_RAW DATA_:
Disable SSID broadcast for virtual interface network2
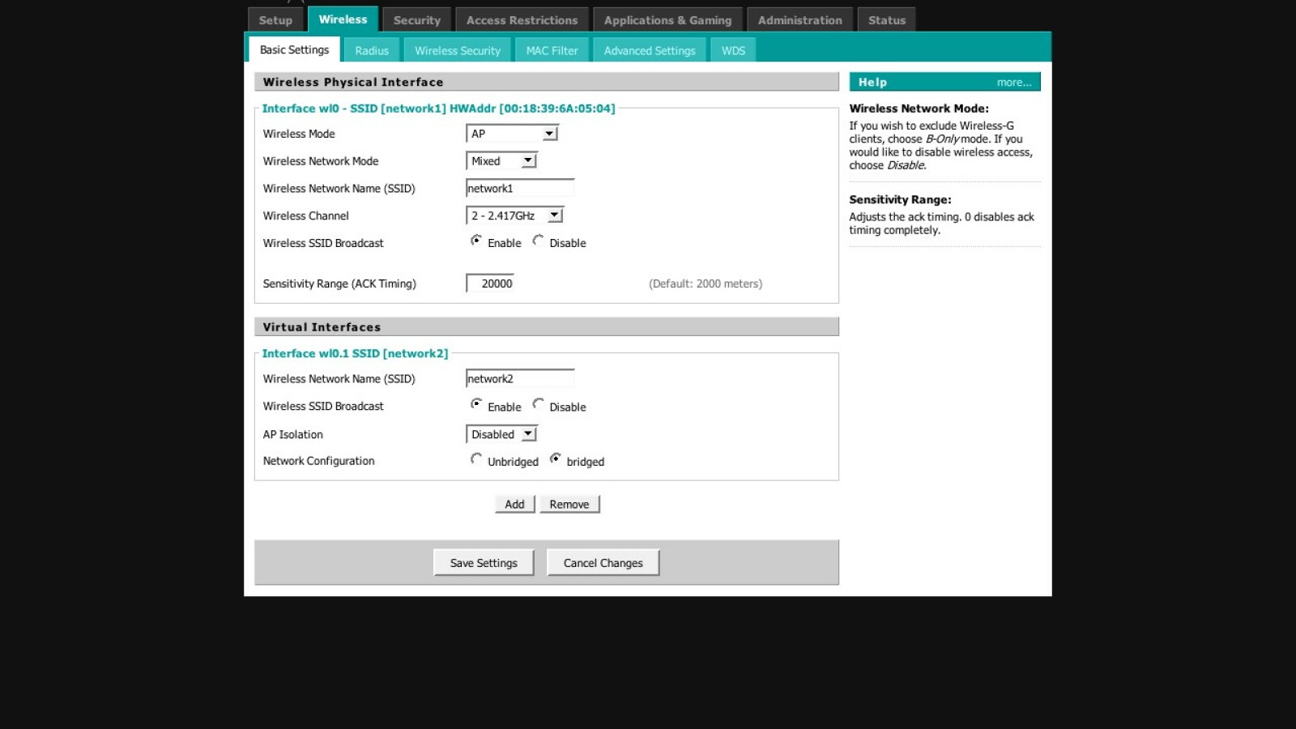click(539, 404)
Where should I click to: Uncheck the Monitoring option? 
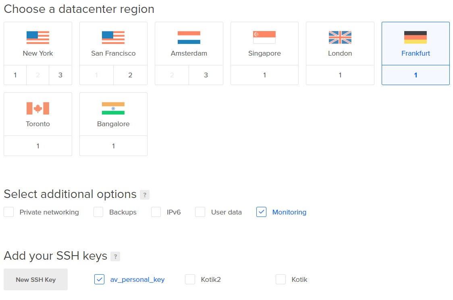[262, 212]
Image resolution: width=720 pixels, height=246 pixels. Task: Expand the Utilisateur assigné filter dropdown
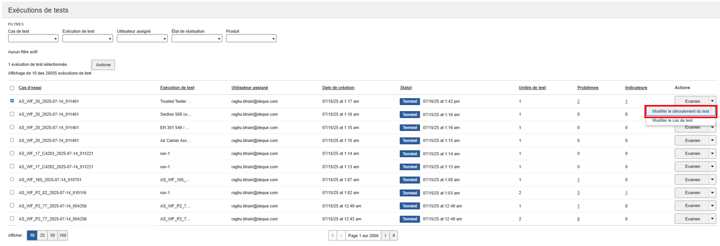[142, 39]
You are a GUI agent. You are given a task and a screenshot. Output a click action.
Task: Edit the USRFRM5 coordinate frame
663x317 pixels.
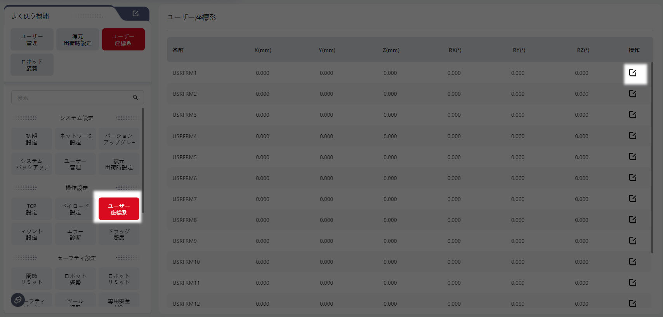point(632,157)
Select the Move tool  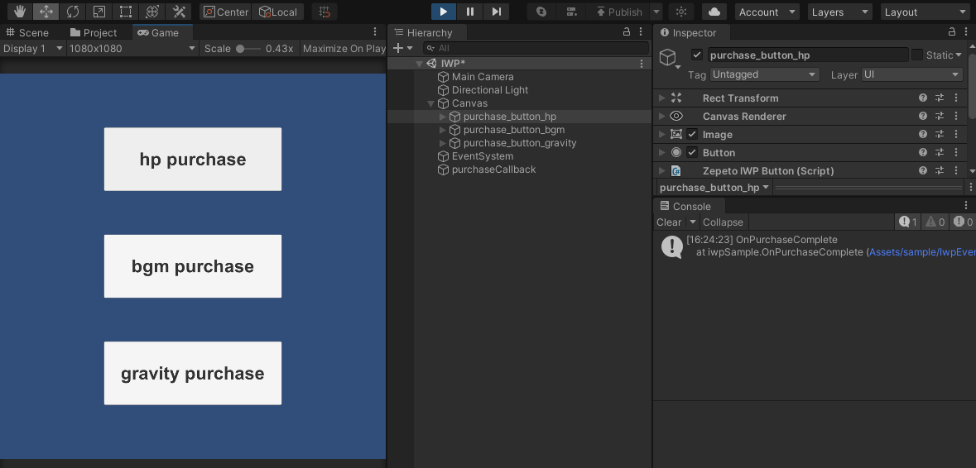[x=46, y=12]
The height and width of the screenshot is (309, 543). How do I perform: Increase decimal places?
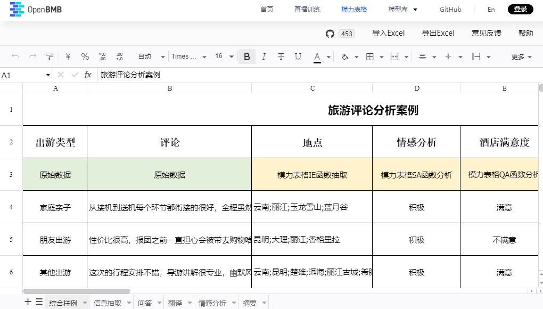102,56
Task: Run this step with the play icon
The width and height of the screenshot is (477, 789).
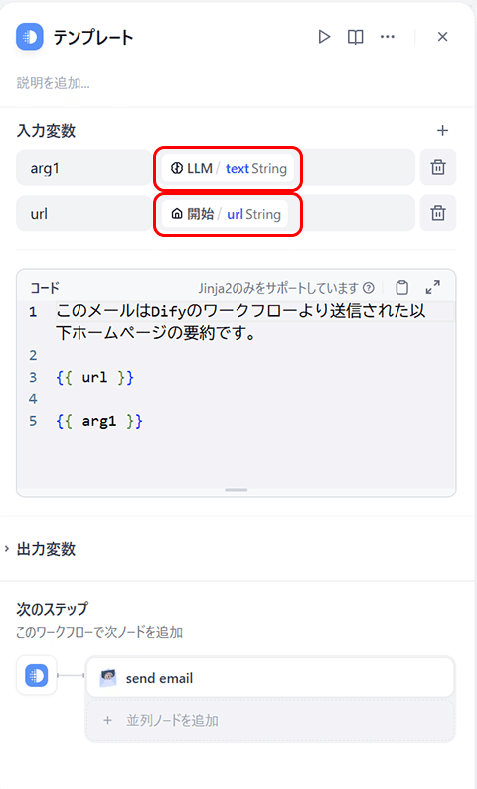Action: click(324, 37)
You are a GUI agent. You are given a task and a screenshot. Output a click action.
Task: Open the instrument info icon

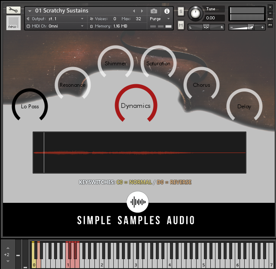[167, 11]
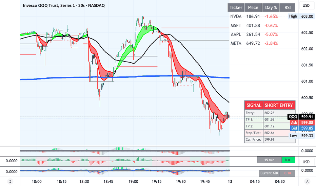Screen dimensions: 316x186
Task: Click the AAPL day percent value
Action: pos(271,34)
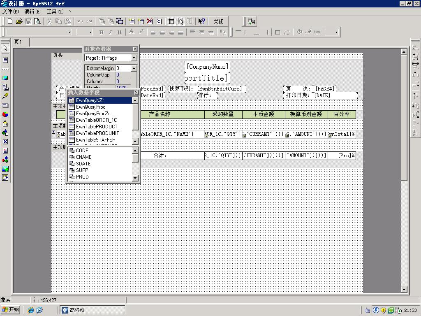421x316 pixels.
Task: Toggle the grid display button
Action: tap(171, 21)
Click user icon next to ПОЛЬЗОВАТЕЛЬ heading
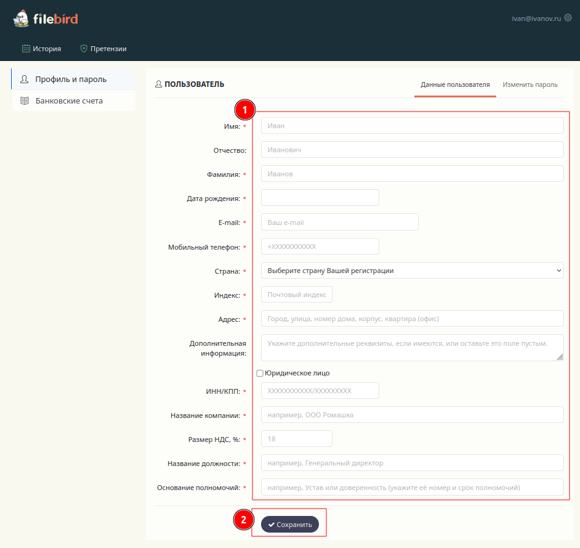The image size is (580, 548). pos(159,84)
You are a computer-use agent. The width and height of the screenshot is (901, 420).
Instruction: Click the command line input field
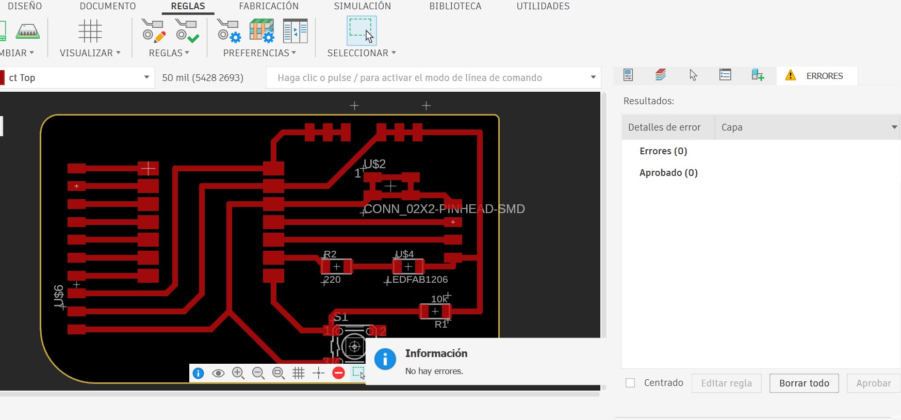428,77
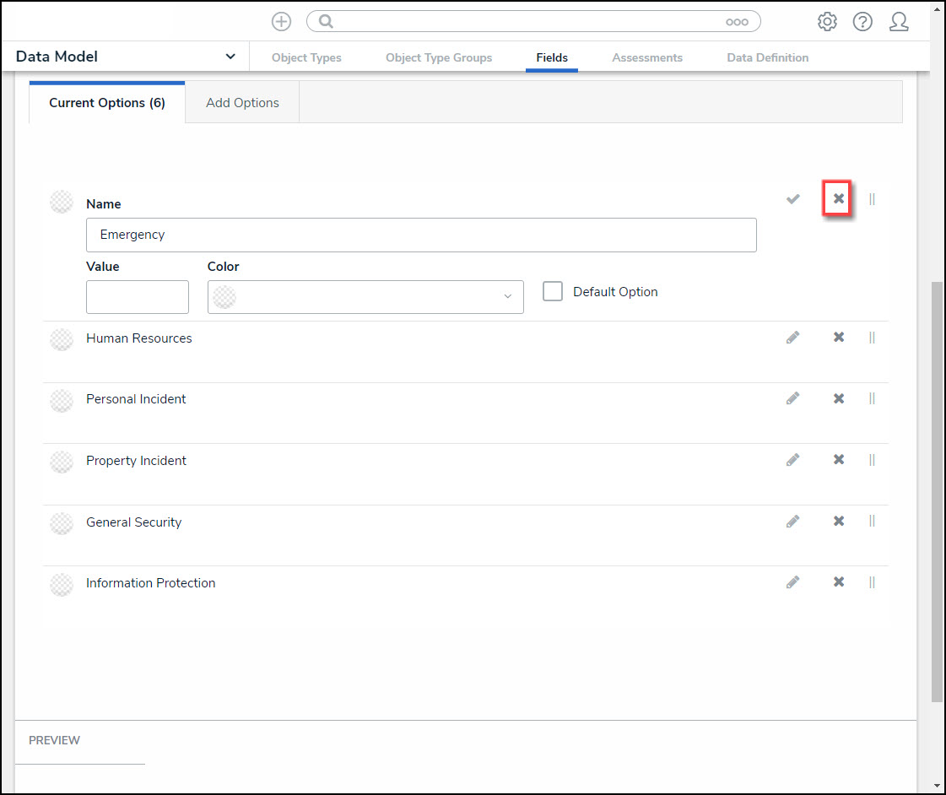Click the Property Incident drag handle
946x795 pixels.
(x=872, y=460)
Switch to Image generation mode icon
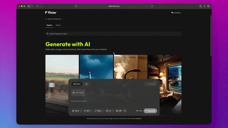 [86, 84]
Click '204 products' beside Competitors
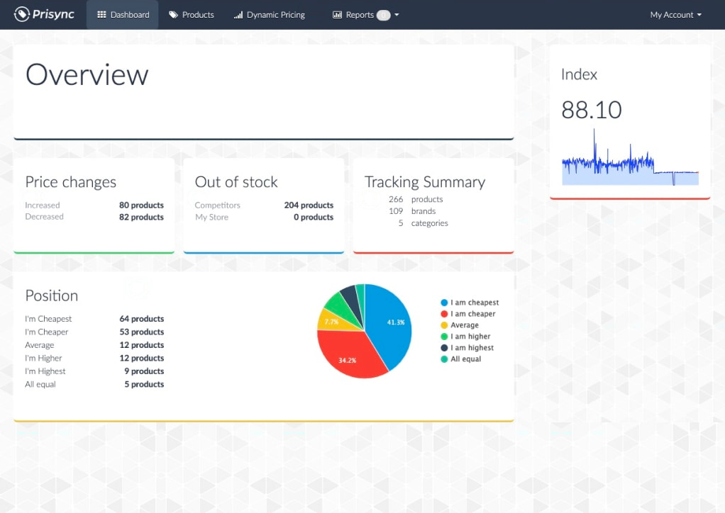 (308, 205)
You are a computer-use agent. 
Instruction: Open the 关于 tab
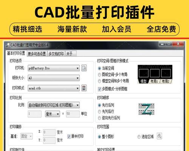(71, 54)
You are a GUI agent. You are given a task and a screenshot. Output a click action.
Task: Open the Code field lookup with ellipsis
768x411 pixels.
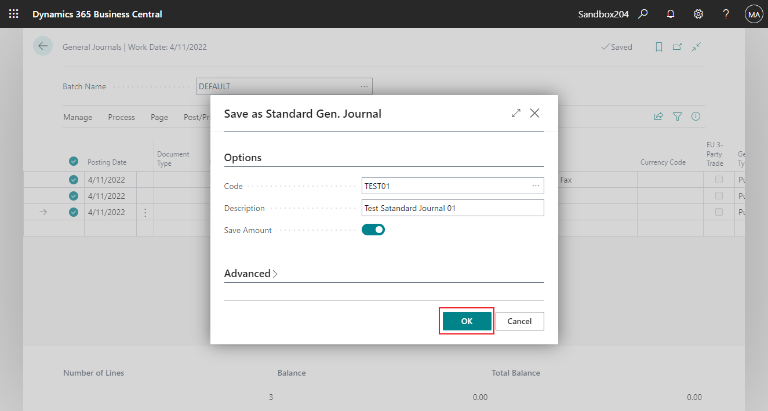(x=536, y=186)
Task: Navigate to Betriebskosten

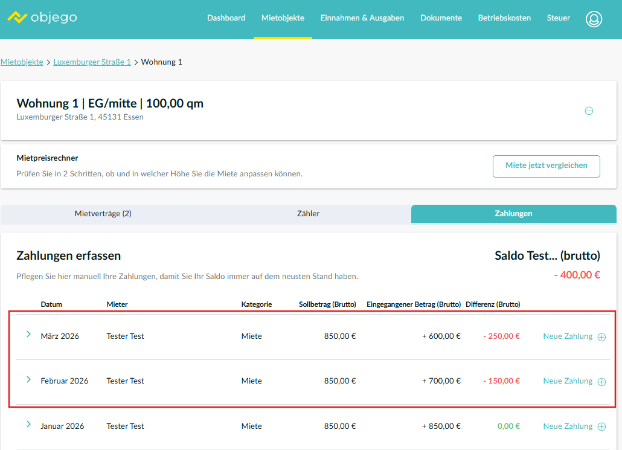Action: pos(504,18)
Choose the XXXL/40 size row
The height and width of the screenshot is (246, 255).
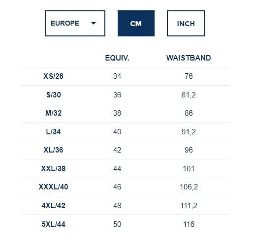125,187
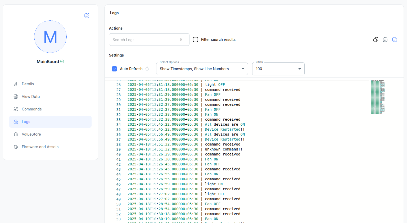This screenshot has height=223, width=407.
Task: Click the arrow on the Lines dropdown
Action: click(299, 69)
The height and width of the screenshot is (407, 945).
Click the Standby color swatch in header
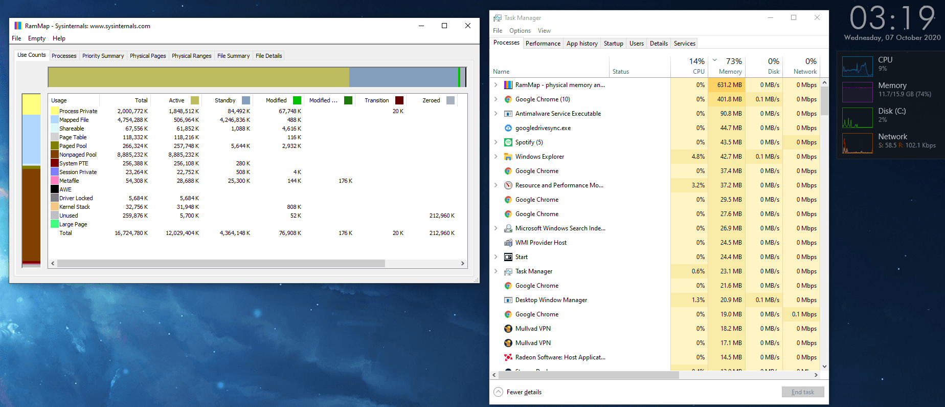(246, 100)
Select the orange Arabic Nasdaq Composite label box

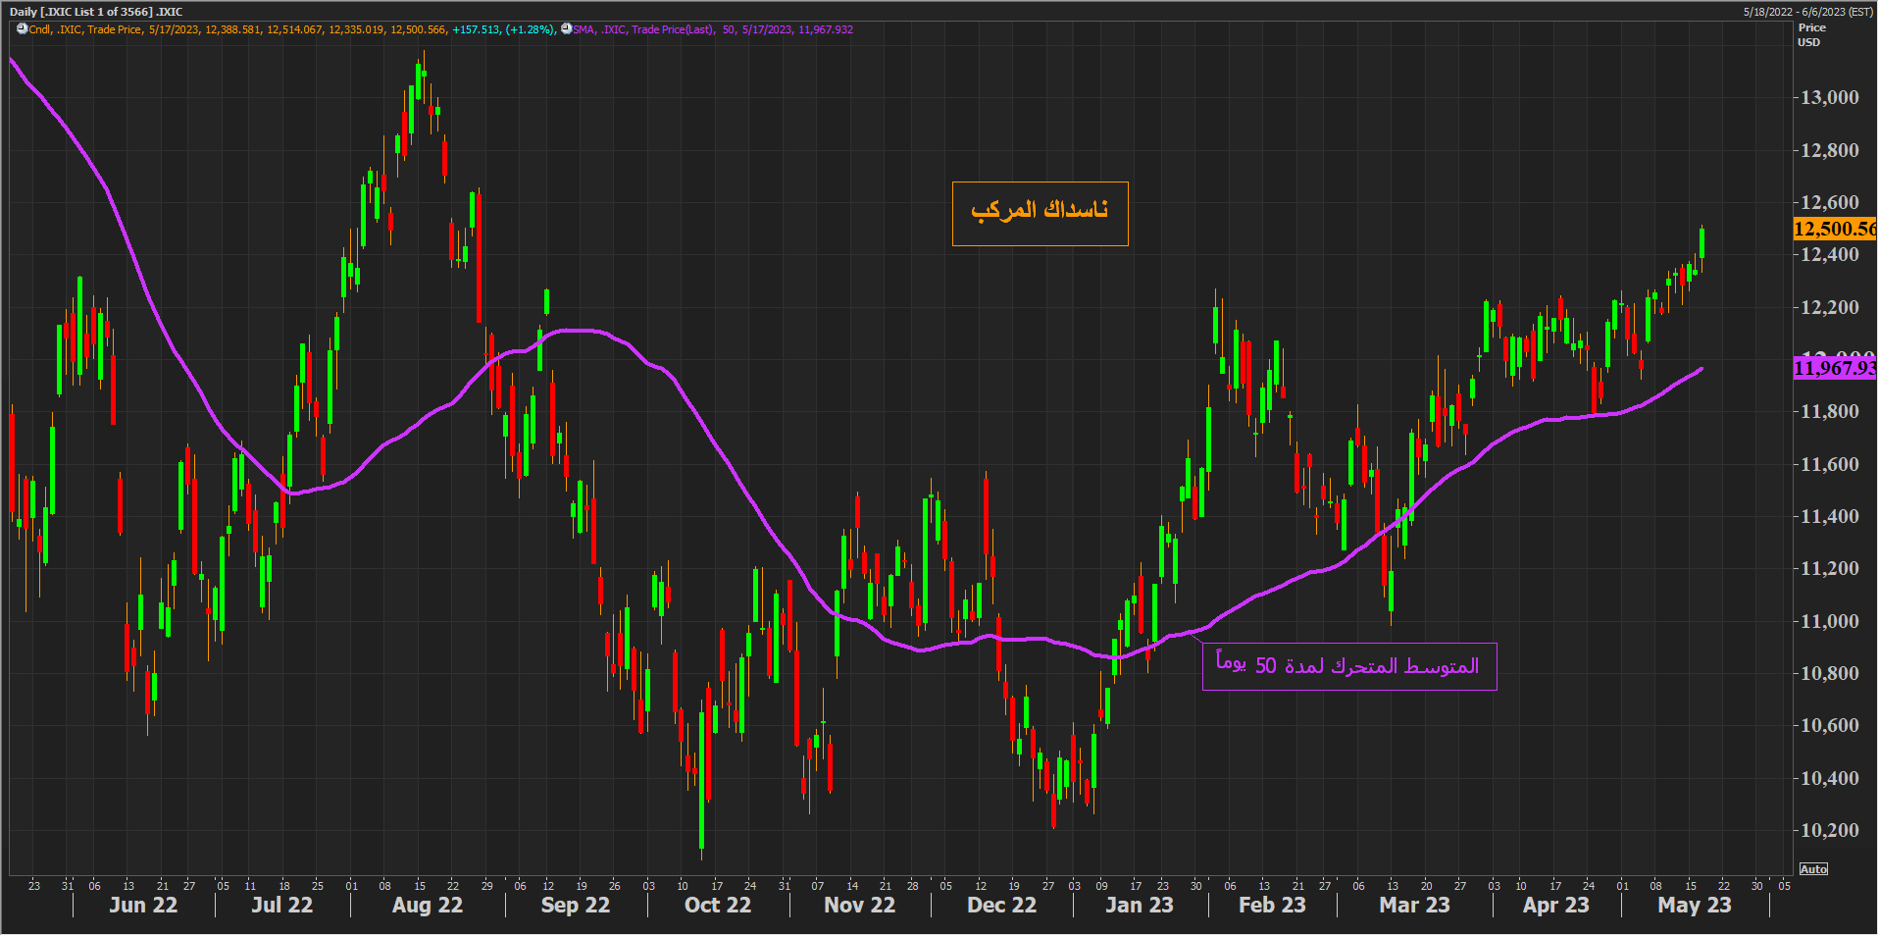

_WORK TO COMPLETE_: Copy out all lines of the listing where the word "with" appears.

_WRITTEN RESPONSE_:
Task: Run this step with the play icon
Task: Open the Code field lookup with ellipsis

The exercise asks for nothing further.